He doesn’t argue.
The stairwell is dimly lit, the hum of the emergency lights the only sound. I climb slowly, dragging my fingers along the cool rail. My thoughts swirl into chaos with memories that don’t line up and patterns I ignored.
At the top landing, I pause and lean against the wall.
What if Alec’s wrong? What if he’s the one spinning this story? I have no proof, just paranoia layered on top of exhaustion.
And yet, there’s a part of me that knows. Deep down. The part that never fully trusted the calm in Kade’s voice and the way he always seemed to arrive at the right moment.
I sink to the floor.
For a long moment, I just sit there, listening to the sound of my breath and trying to remember which part of my life is real.
I think about the look in Kade’s eyes when he warned me not to go back to my apartment.
Was that fear?
Or ownership?
And worse still, why did it feel safe?
Because something inside me wants him to be the answer. Wants the lie.
Even now.
I press the heel of my hand to my forehead. I can’t afford to break. Not yet. Not when I’ve finally started piecing this together.
Eventually, I rise and walk back down the stairs.
When I return to the apartment, Alec’s still sitting there with his head down, lost in his own storm.
We don’t speak again that night.
But something has shifted between us.
And for better or worse, we’ve crossed a line that neither of us can walk back from.
Chapter 28 – Alec - Through the Cracks
I don’t sleep. Not really. I sit on the edge of Celeste’s backup cot with my elbows on my knees, staring at the wall like it might blink first. She’s in the corner, breathing softly and evenly, but I don’t trust it. That kind of stillness isn’t peace. It’s self-preservation.
The sun cracks the sky open at 6:12 a.m., a pale blue thread bleeding into the blackout curtains. I hear her stir behind me, but I don’t turn around. Not yet.
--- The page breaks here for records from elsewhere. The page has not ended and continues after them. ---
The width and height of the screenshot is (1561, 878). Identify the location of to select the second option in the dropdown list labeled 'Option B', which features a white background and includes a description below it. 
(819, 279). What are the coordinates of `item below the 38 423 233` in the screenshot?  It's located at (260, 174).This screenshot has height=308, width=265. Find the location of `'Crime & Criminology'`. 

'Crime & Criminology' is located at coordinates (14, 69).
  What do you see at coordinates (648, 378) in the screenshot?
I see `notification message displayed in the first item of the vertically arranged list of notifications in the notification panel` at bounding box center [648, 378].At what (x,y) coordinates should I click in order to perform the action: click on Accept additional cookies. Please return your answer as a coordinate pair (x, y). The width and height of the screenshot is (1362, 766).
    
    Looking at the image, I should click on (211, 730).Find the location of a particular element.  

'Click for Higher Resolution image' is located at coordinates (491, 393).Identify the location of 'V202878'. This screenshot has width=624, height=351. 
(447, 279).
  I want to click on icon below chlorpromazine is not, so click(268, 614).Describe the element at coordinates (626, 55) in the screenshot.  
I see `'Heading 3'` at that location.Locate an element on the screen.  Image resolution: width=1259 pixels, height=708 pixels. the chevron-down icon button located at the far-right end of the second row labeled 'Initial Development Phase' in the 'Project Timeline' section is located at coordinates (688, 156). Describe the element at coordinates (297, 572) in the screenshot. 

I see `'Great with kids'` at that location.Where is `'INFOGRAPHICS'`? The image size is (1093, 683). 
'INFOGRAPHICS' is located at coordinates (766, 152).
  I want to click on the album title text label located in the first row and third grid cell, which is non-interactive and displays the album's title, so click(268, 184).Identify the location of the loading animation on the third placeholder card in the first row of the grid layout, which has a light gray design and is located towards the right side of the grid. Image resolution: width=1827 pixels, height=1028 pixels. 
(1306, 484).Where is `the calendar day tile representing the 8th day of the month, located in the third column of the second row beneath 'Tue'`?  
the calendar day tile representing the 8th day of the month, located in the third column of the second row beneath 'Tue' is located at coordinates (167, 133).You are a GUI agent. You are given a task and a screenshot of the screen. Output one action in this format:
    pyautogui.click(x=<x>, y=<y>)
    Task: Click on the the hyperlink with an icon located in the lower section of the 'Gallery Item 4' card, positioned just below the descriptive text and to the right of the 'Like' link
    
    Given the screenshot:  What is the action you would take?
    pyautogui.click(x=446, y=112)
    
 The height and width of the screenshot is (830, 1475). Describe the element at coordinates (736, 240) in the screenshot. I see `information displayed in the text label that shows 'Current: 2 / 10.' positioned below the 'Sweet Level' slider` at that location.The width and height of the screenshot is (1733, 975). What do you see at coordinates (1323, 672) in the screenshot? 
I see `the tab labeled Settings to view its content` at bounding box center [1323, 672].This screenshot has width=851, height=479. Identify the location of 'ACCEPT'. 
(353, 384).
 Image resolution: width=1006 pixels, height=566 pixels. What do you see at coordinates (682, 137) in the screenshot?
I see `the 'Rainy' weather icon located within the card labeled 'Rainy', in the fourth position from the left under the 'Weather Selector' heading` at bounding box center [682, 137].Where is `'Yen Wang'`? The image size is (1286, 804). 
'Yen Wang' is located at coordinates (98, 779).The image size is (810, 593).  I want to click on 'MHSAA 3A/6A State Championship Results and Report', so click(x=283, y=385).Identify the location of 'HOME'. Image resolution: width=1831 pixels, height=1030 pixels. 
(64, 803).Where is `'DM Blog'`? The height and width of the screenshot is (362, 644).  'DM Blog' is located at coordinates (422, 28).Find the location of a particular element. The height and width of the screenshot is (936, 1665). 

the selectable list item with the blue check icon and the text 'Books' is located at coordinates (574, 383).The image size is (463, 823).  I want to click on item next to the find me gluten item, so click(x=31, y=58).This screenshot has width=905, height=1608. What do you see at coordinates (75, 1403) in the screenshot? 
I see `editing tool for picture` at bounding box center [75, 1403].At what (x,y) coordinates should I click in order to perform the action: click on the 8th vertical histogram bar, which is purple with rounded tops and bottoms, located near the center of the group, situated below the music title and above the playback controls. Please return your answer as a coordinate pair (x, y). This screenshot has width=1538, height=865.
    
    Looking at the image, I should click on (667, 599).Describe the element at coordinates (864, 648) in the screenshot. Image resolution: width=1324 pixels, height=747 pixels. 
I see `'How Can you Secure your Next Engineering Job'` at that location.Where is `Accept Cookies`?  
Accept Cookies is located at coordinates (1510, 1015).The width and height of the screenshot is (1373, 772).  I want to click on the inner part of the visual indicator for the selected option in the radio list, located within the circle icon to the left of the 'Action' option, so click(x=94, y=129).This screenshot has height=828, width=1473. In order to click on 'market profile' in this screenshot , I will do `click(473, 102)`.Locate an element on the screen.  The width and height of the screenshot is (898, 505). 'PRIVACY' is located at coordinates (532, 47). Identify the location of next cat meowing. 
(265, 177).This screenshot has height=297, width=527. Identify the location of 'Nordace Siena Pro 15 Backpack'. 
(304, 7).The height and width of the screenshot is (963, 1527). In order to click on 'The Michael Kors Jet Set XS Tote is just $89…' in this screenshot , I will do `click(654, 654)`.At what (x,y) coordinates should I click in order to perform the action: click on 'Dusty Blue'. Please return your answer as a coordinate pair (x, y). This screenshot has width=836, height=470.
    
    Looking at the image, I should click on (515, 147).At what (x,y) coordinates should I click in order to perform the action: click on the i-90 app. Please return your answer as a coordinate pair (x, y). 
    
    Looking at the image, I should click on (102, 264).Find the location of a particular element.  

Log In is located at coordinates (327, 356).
I’ve been running logs in my head all night. The anomalies, the duplication of her access credentials, the hidden layers in Rourke’s systems, and Kade. Always Kade. Like a hairline fracture running through every system I dig into.
She finally speaks. “Did you find anything else?”
I glance over my shoulder. She’s sitting up, her legs folded under her, her hair a chaotic halo of defiance. “Just more confirmation that we’re being watched. Kade hasn’t accessed any new logs directly, but someone’s ghosting under his signature.”
She frowns. “So it could be someone framing him?”
“Or he’s better at hiding his tracks than I thought.”
She pulls her knees tighter. Her eyes are sharp. They’re not afraid but fed up. Tired of being everyone’s project.
“Then we need a name,” she says.
“We need access,” I correct her. “And we need help.”